Esta singular finca rústica en Pizarra se sitúa en una posición elevada que domina todo el valle, ofreciendo una panorámica excepcional de las montañas circundantes. Con una parcela de 3200 m², la propiedad se divide en varios ambientes exteriores con personalidades propias, permitiendo disfrutar del clima malagueño en total privacidad. Es la opción perfecta para quienes buscan la autenticidad de un cortijo andaluz con el potencial de personalizarlo a su gusto.
La vivienda principal consta de tres dormitorios y dos baños, con un salón acogedor donde destaca su chimenea tradicional. La propiedad se complementa con una casa de invitados tipo estudio, la cual dispone de una amplia estancia diáfana y una terraza de invierno acristalada, ideal para disfrutar de la luz natural durante los meses más frescos. Aunque la construcción requiere de ciertas actualizaciones estéticas, su estructura y distribución ofrecen infinitas posibilidades de reforma.
En el exterior, la zona de ocio está protagonizada por una piscina privada y un área de barbacoa de diseño contemporáneo, pensada para reuniones sociales bajo el sol. La finca cuenta además con aire acondicionado, trastero y una terraza de 10 m² desde la cual se pueden contemplar las vistas hacia el puerto y el entorno natural. La amplitud del terreno permite el cultivo de árboles frutales o la creación de un jardín botánico privado.

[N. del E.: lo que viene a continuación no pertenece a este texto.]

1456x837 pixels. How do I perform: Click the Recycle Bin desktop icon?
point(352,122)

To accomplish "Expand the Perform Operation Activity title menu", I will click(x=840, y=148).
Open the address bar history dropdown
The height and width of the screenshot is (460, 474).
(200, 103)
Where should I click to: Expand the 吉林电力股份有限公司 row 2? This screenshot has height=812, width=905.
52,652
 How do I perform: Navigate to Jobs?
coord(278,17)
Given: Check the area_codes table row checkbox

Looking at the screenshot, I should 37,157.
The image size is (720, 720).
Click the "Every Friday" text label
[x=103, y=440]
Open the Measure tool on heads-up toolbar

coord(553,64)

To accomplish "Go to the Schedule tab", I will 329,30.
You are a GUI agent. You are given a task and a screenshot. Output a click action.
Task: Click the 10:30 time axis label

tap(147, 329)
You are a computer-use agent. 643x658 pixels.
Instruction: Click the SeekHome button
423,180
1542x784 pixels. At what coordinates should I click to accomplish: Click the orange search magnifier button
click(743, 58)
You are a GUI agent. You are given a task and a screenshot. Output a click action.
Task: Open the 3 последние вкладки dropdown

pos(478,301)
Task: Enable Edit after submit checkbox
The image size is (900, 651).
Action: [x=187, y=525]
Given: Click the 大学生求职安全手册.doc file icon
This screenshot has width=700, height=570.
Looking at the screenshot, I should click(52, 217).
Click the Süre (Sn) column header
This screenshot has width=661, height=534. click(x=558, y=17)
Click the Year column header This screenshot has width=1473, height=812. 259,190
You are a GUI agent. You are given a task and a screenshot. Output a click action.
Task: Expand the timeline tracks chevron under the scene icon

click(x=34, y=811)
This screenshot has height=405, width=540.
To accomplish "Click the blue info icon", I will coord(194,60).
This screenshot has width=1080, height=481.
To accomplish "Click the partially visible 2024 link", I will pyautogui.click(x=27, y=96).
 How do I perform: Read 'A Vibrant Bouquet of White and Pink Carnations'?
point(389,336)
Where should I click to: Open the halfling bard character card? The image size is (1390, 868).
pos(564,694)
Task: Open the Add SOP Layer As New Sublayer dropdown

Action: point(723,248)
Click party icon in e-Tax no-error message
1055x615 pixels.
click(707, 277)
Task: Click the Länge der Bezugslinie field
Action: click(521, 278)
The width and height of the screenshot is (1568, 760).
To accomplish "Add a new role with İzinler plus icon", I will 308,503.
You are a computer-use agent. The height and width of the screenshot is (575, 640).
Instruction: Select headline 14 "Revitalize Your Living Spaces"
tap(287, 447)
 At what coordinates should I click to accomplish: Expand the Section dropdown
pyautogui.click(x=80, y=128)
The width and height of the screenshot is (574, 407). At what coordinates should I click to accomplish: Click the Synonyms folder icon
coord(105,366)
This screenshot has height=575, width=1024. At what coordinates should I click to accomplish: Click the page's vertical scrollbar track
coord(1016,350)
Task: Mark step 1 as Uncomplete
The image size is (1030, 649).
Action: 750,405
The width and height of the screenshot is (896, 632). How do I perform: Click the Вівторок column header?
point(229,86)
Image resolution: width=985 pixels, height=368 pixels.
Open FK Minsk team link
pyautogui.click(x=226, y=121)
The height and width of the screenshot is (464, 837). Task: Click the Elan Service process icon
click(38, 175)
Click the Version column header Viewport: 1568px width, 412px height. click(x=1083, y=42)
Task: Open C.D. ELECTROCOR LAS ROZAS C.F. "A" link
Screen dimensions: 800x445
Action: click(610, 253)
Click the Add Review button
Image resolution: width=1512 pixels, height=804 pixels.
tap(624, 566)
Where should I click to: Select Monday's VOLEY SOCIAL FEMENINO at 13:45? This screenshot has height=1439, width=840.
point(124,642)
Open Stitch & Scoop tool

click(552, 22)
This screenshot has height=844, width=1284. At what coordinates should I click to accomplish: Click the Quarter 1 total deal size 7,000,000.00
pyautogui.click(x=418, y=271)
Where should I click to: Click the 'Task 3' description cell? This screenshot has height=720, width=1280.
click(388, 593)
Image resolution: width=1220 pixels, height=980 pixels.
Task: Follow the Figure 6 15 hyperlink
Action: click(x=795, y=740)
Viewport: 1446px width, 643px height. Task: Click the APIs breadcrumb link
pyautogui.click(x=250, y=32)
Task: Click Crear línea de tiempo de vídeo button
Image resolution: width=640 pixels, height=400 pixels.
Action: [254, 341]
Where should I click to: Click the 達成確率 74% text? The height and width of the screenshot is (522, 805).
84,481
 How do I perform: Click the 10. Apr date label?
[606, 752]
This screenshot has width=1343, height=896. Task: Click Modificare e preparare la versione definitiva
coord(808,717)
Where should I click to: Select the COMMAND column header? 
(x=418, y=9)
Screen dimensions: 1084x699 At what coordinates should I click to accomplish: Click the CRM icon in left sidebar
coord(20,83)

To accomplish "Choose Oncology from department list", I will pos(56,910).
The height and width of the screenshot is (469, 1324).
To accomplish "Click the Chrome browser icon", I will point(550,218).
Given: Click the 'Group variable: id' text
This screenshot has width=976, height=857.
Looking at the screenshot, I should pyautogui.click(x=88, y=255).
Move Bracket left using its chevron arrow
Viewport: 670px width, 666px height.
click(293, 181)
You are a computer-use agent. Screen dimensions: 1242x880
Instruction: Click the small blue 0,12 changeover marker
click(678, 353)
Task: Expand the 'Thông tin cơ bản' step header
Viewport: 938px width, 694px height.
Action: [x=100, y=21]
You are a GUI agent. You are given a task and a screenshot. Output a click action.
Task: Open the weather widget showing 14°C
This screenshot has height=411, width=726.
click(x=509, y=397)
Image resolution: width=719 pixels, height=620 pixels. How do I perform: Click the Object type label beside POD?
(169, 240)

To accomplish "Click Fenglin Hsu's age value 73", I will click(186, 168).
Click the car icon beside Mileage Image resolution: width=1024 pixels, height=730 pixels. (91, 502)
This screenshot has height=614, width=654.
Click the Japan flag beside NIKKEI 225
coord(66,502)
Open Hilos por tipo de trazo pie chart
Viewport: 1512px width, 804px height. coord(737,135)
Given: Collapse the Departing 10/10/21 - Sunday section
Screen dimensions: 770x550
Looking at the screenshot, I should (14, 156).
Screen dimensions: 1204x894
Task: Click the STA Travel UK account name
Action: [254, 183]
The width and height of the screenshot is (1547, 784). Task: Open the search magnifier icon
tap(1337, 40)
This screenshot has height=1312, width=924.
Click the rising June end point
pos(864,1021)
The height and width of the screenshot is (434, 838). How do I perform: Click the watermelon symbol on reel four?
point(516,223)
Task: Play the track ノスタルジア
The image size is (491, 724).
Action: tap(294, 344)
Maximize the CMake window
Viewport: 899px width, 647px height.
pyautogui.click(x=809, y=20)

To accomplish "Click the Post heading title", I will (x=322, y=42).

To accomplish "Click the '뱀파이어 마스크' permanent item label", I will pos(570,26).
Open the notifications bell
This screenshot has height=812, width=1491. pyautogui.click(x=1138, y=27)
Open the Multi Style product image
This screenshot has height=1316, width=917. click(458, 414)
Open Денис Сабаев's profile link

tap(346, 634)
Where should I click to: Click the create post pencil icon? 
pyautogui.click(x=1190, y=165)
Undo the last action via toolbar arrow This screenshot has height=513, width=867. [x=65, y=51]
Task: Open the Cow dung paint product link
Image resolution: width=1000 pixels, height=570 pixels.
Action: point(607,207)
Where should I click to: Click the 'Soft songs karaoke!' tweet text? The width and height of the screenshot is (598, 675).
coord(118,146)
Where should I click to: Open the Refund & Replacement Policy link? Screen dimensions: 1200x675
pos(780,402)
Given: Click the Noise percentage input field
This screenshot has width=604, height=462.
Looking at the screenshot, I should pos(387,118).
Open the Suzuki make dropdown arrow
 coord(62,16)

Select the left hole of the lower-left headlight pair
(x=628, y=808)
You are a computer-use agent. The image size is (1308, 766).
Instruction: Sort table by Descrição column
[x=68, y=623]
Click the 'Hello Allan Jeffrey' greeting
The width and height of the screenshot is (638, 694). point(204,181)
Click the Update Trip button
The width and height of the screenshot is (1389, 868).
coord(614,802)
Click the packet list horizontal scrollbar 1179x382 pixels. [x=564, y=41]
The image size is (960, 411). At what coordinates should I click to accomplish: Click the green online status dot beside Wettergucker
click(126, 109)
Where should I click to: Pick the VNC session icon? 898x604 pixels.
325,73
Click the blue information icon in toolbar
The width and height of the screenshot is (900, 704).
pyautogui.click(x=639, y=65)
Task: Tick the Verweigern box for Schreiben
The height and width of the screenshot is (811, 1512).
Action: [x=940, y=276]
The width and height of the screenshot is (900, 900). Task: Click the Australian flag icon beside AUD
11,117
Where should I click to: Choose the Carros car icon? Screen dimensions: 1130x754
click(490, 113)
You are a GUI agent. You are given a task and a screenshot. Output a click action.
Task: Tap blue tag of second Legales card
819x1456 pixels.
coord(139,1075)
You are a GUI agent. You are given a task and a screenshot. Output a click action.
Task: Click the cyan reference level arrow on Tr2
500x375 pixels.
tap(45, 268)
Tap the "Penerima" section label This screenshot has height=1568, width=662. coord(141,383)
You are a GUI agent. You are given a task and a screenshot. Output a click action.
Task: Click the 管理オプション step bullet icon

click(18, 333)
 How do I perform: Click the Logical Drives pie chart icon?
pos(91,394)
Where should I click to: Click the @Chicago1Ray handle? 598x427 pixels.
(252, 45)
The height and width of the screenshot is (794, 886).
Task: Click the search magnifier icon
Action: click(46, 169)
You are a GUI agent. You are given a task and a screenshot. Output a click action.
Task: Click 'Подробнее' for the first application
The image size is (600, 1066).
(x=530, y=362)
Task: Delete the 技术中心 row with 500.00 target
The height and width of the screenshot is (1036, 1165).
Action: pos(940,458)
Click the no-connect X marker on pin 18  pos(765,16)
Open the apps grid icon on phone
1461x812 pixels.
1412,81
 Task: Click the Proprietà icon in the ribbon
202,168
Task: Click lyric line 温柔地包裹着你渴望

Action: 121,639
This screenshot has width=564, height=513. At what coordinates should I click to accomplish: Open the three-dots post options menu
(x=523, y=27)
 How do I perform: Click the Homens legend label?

Ubicada a escasa distancia por carretera de Pizarra y Álora, la finca disfruta de una infraestructura local completa con colegios, centros de salud y conexión ferroviaria. La ciudad de Málaga y su aeropuerto internacional se encuentran a tan solo 30 minutos de trayecto, lo que facilita la conciliación de la vida rural con las necesidades profesionales o de viaje.